🤖 AI Summary
Addressing the challenges of heteroscedasticity, heterogeneous data structures, and missing values in predicting multiple mechanical properties—yield strength, hardness, modulus, tensile strength, elongation, and dynamic/quasi-static average hardness—of the AlCoCrCuFeMnNiV high-entropy alloy (HEA), this work proposes a prior-guided deep Gaussian process (DGP) multi-task surrogate model. The model uniquely integrates physics-informed priors with a deep Gaussian process architecture to enable joint modeling of strongly correlated output properties and input-dependent uncertainty quantification.
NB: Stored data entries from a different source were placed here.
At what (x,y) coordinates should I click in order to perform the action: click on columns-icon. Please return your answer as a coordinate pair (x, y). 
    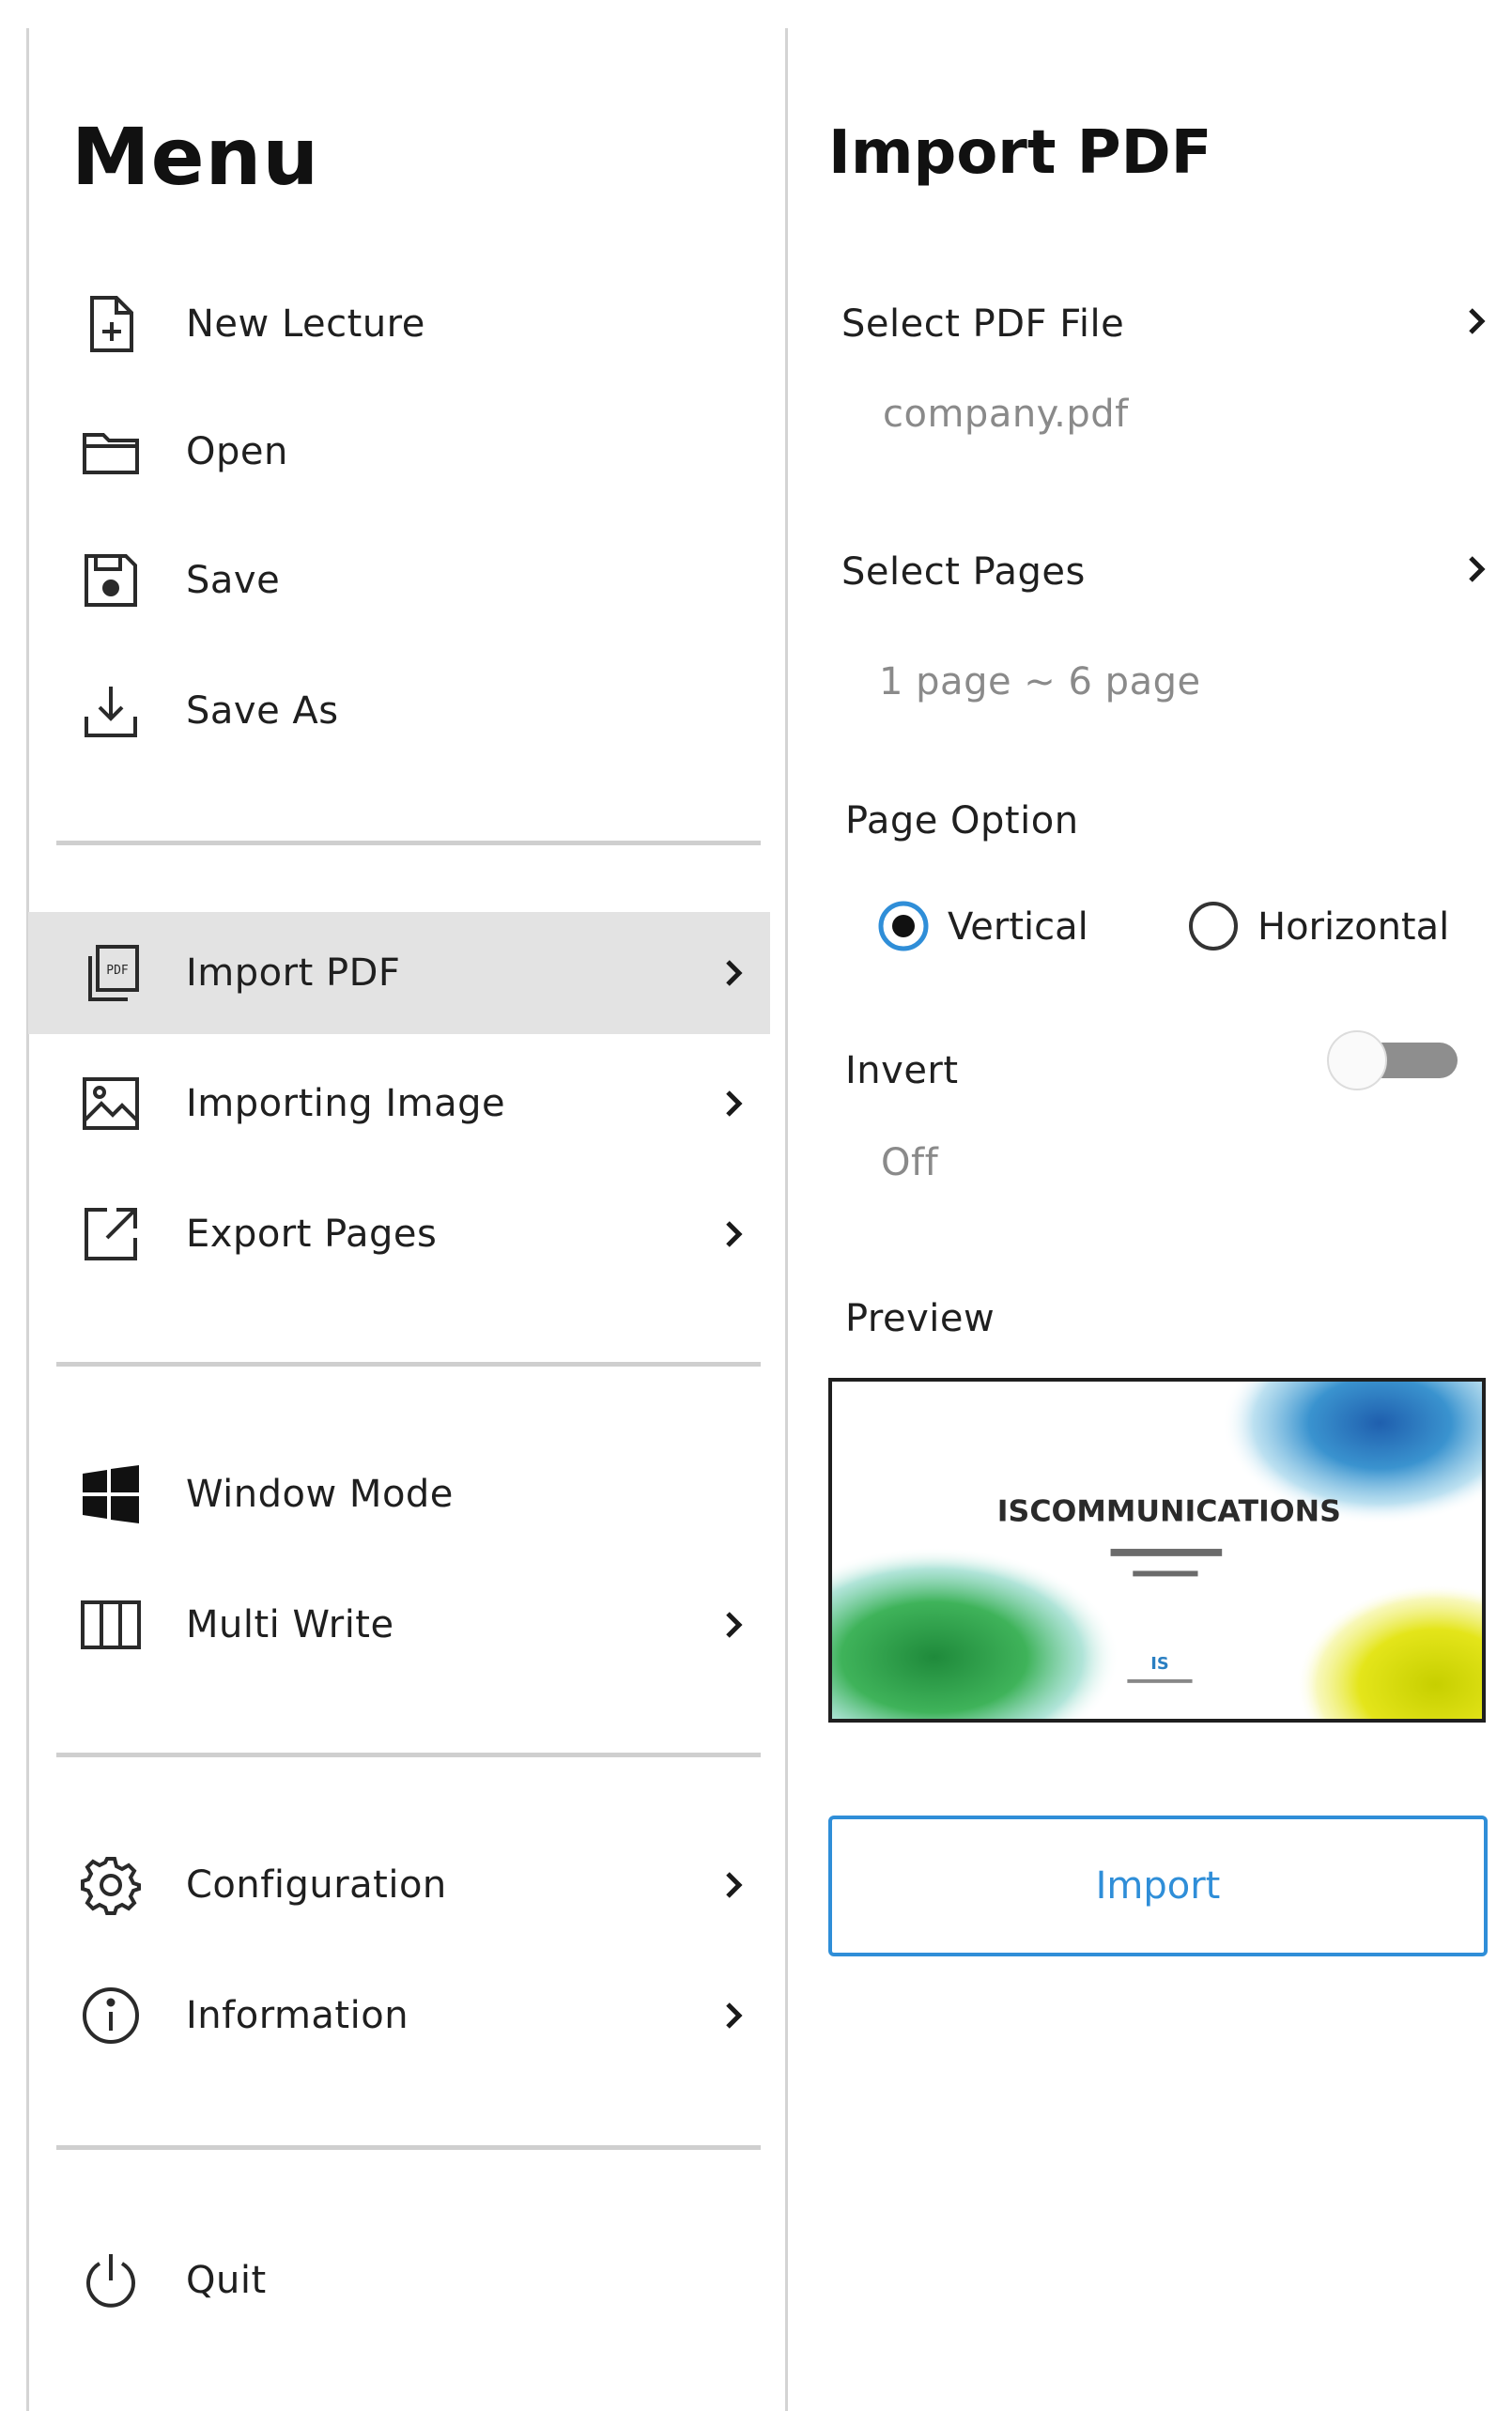
    Looking at the image, I should click on (111, 1624).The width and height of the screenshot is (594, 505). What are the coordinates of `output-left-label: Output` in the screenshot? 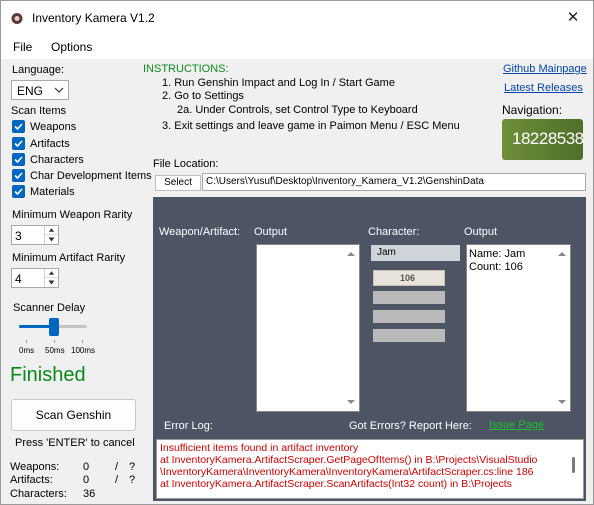 It's located at (271, 232).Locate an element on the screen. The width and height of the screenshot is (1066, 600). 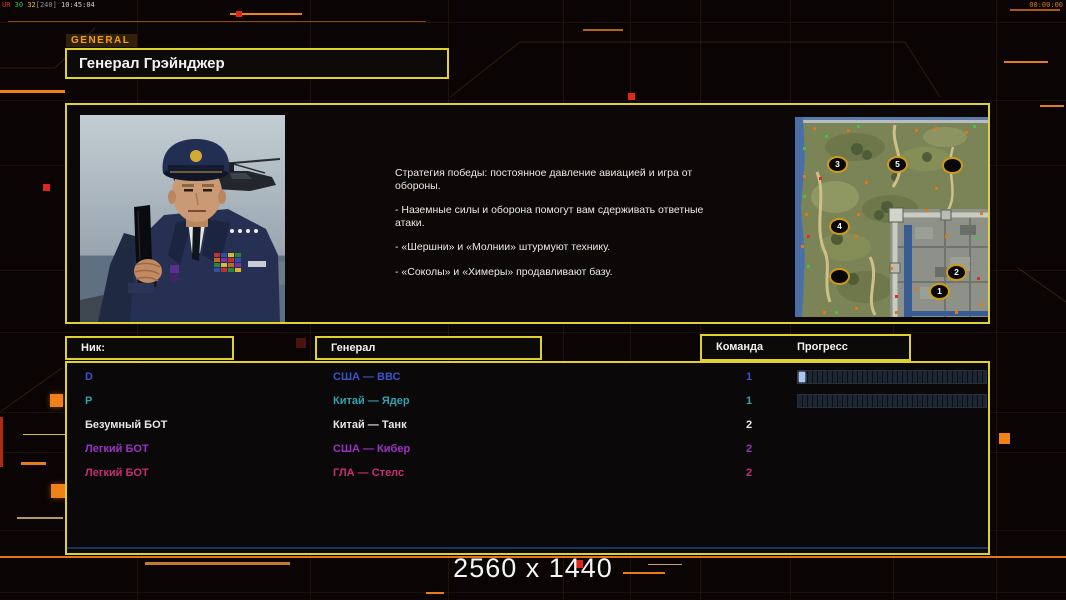
perf-limit: [240] is located at coordinates (46, 5).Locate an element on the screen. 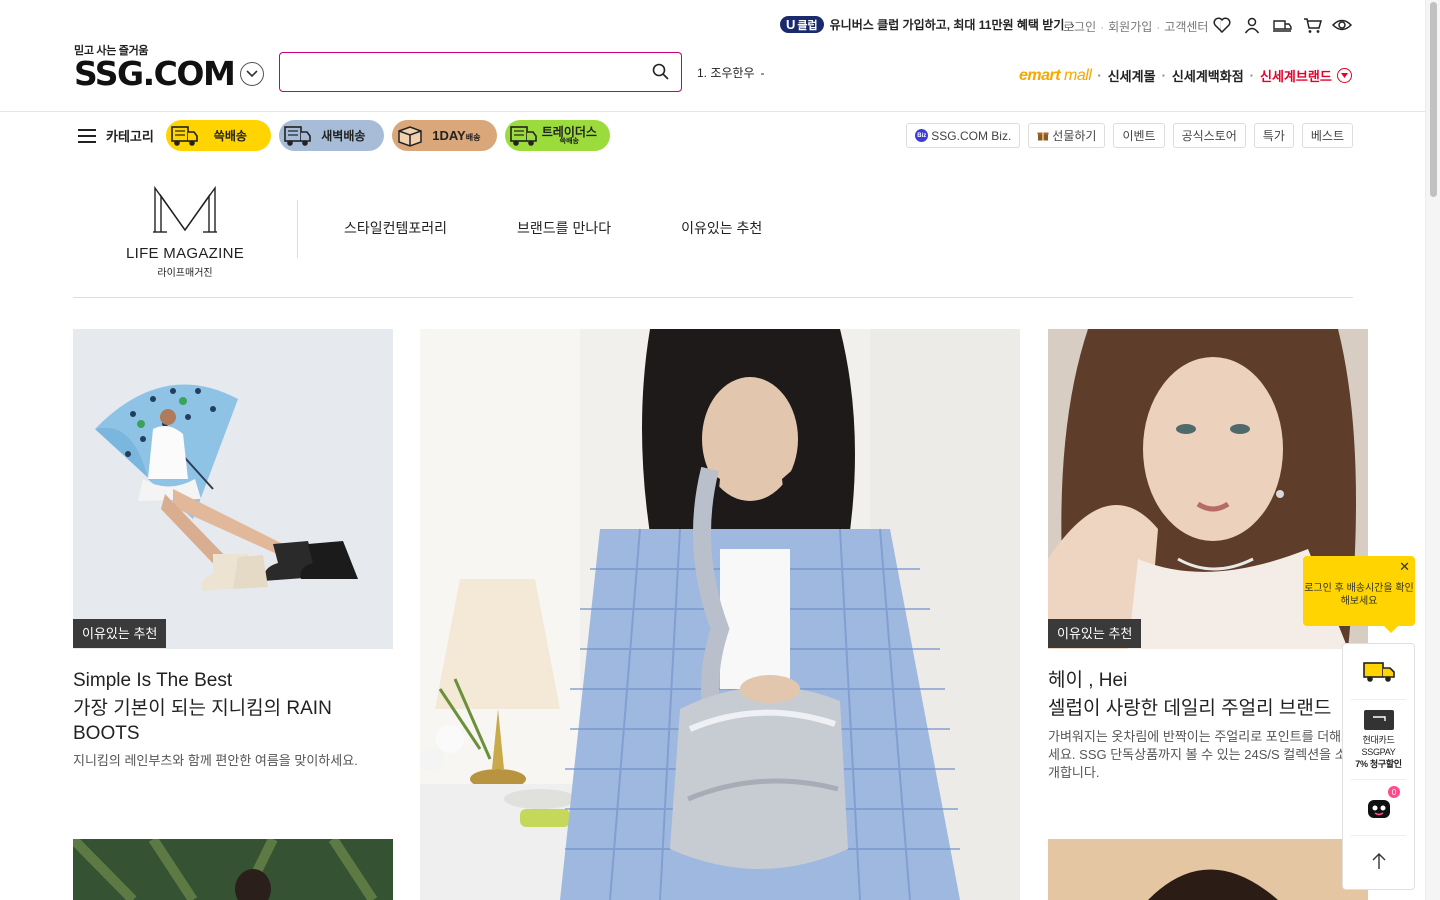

Evaluated on hybrid experimental–computational datasets, it achieves 12–28% higher multi-task prediction accuracy compared to cGP, XGBoost, and encoder–decoder networks, while reducing uncertainty calibration error by 35%. These improvements significantly enhance the reliability and generalizability of HEA accelerated design.
📝 Abstract
Surrogate modeling techniques have become indispensable in accelerating the discovery and optimization of high-entropy alloys(HEAs), especially when integrating computational predictions with sparse experimental observations. This study systematically evaluates the fitting performance of four prominent surrogate models conventional Gaussian Processes(cGP), Deep Gaussian Processes(DGP), encoder-decoder neural networks for multi-output regression and XGBoost applied to a hybrid dataset of experimental and computational properties in the AlCoCrCuFeMnNiV HEA system. We specifically assess their capabilities in predicting correlated material properties, including yield strength, hardness, modulus, ultimate tensile strength, elongation, and average hardness under dynamic and quasi-static conditions, alongside auxiliary computational properties. The comparison highlights the strengths of hierarchical and deep modeling approaches in handling heteroscedastic, heterotopic, and incomplete data commonly encountered in materials informatics. Our findings illustrate that DGP infused with machine learning-based prior outperform other surrogates by effectively capturing inter-property correlations and input-dependent uncertainty. This enhanced predictive accuracy positions advanced surrogate models as powerful tools for robust and data-efficient materials design.